CNN Fear and Greed Index example: March 2020
The beginning of the COVID-19 pandemic was a great example of the fear and greed index doing a decent job of indicating both a market top and bottom. The index reached its highest greed rating in years just a few weeks before the market top. And then the index fell into extreme fear territory just as the market bottomed.

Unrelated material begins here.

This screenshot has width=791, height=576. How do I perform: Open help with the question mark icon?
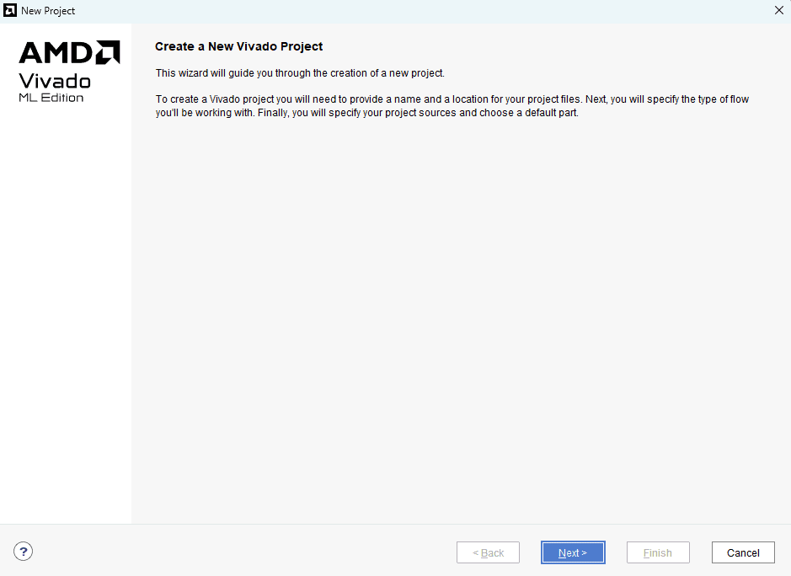pyautogui.click(x=24, y=552)
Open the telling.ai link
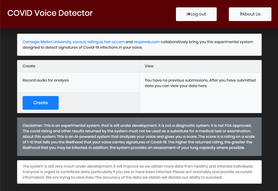278x191 pixels. (x=95, y=42)
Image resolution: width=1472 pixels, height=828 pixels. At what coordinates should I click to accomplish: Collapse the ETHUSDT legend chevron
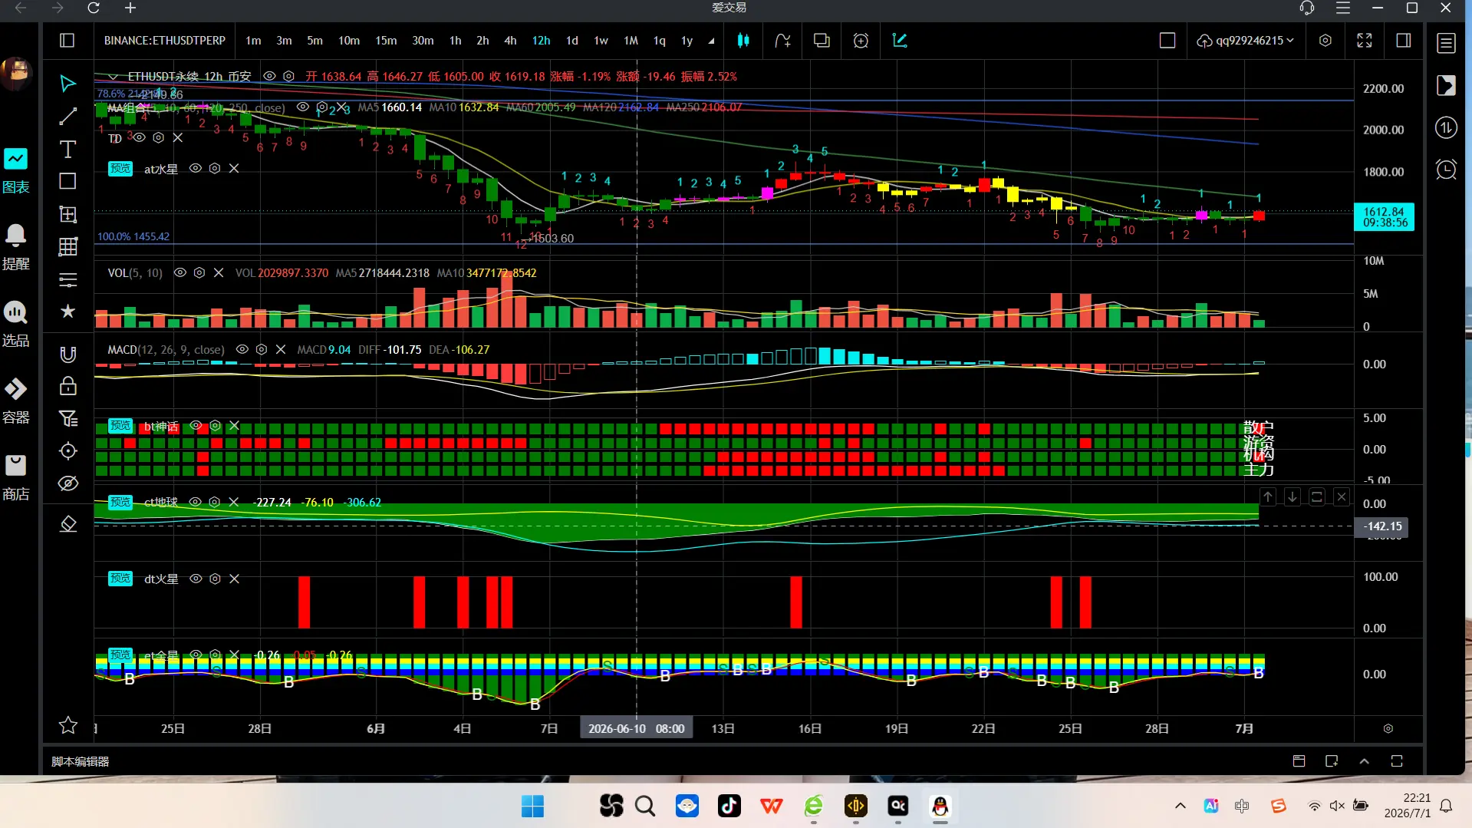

This was an example of extreme fear indicating that the market was overreacting to actual events. Travel restrictions and social distancing policies absolutely decimated the travel and hospitality industries, but these industries are just a fraction of the world economy. The S&P 500 fell over 30% because people expected the worst – not because of what was actually happening.
The fear and greed index actually carried on falling for a few weeks after the market bottomed. This illustrates the value of scaling into new positions as soon as the index reaches an extreme fear level.
Conclusion: CNN Fear and Greed index
Warren Buffett said, “We simply attempt to be fearful when others are greedy and to be greedy only when others are fearful”. Contrarian investing using market sentiment is one of the best ways for investors to lock in great prices. The CNN Fear and Greed Index is a useful tool to gauge sentiment. However, just like other tools and indicators, it should be used alongside other methods of market analysis.